Scientific Name: Neocaridina denticulate sinenis "red"
Common Name: Red cherry shrimp/cherry shrimp
Cherry Shrimp Care Level:
Easy, good for people with small tanks. Need moss to climb on. In smaller tanks may need calcium supplement
Size: up to 3 cm.
pH: 7 - 8
Temperature: 21 - 26c
Water Hardness: 3 - 15 dkh
Cherry Shrimp Life Span: 1-2 years
Temperament: Very Peaceful
Cherry shrimp Breeding/Mating/Reproduction:
These shrimp are very easy to breed.
The females will start to turn very red and you will see yellow eggs being held in their swimlets.
Following this the females will release hormones into the water and the males will find her and mate.
The females can store sperm like guppys and mollys.
The female have total care and control of the eggs and then after a while they will release the baby shrimp.
The shrimp are miniature replicas of the adults.
You do not need to worry about the parents eating their young.

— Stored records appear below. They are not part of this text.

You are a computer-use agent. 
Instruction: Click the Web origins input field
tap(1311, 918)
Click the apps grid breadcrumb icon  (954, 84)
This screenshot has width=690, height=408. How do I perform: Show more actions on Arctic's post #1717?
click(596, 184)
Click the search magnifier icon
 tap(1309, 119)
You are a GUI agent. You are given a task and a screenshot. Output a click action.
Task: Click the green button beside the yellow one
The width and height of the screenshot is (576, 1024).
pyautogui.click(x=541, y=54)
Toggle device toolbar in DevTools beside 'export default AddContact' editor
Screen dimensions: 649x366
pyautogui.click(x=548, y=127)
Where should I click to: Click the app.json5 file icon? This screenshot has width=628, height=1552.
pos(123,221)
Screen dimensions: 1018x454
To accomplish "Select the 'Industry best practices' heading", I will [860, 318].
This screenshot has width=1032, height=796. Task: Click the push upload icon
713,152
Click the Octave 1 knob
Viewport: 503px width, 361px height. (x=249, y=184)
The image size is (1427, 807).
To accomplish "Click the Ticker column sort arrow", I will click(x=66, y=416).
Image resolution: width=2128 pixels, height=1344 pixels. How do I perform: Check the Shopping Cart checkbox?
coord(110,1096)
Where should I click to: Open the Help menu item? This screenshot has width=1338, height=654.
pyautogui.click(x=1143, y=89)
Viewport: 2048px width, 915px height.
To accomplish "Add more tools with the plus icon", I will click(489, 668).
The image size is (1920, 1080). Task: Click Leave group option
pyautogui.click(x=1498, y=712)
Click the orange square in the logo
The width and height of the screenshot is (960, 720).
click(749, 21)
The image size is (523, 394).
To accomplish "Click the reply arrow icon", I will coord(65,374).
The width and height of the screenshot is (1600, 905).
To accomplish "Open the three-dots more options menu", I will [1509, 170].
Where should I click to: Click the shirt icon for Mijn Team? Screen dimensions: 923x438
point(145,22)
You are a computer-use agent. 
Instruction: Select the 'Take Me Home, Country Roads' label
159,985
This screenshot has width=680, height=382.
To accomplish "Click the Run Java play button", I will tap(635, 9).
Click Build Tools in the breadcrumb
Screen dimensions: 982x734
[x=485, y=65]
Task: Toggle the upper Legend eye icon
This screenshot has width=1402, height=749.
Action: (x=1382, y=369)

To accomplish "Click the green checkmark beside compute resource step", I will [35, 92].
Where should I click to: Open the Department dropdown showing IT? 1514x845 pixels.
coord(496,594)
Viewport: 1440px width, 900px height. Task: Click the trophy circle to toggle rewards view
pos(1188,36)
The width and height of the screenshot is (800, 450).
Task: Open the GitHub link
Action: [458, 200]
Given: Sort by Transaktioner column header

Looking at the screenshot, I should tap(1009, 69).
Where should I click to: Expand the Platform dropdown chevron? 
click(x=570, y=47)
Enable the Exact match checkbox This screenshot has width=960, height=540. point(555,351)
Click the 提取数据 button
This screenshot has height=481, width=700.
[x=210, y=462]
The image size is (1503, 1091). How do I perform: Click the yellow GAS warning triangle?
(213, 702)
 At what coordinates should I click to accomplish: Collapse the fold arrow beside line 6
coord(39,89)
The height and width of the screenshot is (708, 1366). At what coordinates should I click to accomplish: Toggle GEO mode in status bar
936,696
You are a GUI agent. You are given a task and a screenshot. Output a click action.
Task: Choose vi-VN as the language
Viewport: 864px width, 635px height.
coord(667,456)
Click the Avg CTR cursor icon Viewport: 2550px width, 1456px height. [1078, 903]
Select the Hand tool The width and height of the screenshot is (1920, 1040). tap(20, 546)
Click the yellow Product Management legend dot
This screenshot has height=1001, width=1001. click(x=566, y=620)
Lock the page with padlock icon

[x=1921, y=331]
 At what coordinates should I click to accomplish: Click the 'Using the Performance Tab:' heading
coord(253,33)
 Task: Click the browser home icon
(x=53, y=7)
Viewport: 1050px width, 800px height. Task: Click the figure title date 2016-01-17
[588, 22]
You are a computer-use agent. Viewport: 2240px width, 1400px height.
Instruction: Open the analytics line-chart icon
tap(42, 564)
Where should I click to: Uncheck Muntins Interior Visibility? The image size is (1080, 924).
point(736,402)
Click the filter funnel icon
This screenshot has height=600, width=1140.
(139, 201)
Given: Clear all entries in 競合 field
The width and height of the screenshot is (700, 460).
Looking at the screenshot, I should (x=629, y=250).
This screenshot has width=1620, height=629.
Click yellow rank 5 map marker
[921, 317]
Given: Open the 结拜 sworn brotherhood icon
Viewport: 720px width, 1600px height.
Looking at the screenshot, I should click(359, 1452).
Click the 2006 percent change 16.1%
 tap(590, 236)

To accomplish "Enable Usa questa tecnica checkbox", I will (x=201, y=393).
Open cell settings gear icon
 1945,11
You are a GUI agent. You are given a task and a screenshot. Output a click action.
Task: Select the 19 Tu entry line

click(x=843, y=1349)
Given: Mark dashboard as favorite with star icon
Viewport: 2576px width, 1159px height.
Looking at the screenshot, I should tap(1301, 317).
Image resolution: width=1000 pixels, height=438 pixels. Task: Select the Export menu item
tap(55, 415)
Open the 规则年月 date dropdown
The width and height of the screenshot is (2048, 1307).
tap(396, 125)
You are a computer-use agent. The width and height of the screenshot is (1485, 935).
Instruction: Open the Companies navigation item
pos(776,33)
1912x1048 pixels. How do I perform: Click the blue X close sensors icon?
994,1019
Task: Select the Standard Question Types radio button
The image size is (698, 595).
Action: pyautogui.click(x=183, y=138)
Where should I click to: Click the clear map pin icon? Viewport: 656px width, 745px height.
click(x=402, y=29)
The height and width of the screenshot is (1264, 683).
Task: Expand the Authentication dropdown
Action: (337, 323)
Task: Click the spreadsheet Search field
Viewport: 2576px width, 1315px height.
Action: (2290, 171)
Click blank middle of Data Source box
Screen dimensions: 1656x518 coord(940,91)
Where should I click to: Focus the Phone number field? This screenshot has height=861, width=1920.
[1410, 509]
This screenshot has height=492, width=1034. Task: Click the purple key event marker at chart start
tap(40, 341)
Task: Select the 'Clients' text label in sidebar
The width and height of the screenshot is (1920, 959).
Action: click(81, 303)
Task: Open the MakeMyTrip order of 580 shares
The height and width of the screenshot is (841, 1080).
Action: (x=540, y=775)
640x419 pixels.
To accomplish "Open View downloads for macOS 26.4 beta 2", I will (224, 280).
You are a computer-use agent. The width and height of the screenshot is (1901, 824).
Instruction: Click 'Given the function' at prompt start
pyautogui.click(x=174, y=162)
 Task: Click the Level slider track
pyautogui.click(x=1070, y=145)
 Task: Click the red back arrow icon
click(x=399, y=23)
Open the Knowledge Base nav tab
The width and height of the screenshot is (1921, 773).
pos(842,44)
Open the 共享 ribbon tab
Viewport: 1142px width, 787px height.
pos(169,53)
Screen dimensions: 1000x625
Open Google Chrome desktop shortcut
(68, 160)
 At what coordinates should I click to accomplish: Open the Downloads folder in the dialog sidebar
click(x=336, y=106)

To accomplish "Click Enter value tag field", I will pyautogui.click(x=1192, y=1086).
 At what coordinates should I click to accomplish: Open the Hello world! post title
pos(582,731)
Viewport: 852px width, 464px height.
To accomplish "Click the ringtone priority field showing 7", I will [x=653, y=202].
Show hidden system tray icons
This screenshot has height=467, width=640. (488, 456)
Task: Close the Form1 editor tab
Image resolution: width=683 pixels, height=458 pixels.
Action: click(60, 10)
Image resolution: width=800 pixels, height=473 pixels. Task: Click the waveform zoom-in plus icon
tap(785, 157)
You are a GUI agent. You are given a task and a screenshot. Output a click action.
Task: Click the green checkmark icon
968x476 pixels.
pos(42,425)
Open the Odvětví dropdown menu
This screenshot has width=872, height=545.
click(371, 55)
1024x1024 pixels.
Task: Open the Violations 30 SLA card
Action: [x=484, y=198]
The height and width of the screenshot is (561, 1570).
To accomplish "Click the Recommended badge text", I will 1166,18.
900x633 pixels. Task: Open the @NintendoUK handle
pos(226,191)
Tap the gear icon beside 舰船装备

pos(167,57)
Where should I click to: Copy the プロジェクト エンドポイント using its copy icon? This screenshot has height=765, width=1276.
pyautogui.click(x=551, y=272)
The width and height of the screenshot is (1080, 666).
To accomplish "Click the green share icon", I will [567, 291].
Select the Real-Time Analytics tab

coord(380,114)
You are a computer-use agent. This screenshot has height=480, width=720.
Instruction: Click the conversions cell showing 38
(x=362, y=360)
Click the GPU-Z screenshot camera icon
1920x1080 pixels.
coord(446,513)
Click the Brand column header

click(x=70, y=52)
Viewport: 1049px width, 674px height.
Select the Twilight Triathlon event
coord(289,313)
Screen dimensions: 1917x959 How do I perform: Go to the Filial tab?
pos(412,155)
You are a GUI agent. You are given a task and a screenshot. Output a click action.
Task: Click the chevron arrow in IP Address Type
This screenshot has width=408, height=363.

For best breeding results keep shrimp without other fish.
Compatible Tank Mates:
Most community fish.
Do not put with bigger or aggressive fish your shrimp they will eat them.
Will eat biofilm from plants.
Also will eat various algae types of algae and sinking pellets/extra fish food.
Bottom but if you have plants/decorations they will climb on them.
Females are reddish and males are clear
Calcium, Iodine (helps with molting)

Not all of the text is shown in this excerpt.